Today's publication addresses part of this problem by improving the ease of access to historical data on the GB electricity fuel mix from 2009 to the present day.
As an example of the insights that can be gained, we note that the application reveals two major trends over the last year:
1. GB is becoming increasingly dependent on coal to fuel the generation of electricity2;
2. GB is now importing a significant fraction of its electricity from France and from Holland3 .
We can also observe that dedicated biomass is becoming much more significant in the renewables sector with a single biomass fired power station, Tilbury, providing nearly 2% of net generation on 9 September 4.

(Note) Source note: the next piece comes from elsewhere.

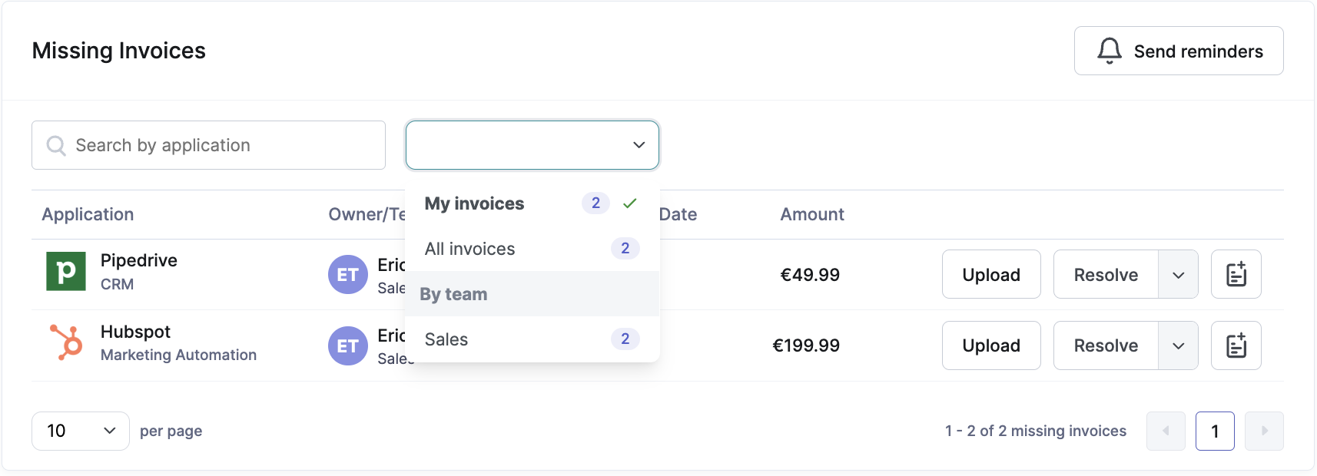Select the Sales team filter option
Screen dimensions: 1317x476
click(446, 339)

Dr Lee Moroney, director of planning at REF, and the lead data analyst behind the project, said: ‘Access to good basic data is important for healthy public debate on any subject, but in the energy sector it is absolutely essential, and our new web application gives the public a powerful tool to hold government and the energy industry to account.’
Dr Moroney continued:
‘The increasing dependence on coal and the striking share of demand now met by imports from neighbouring countries, is sobering, not least because it is happening in spite of rapid growth in renewable generation.’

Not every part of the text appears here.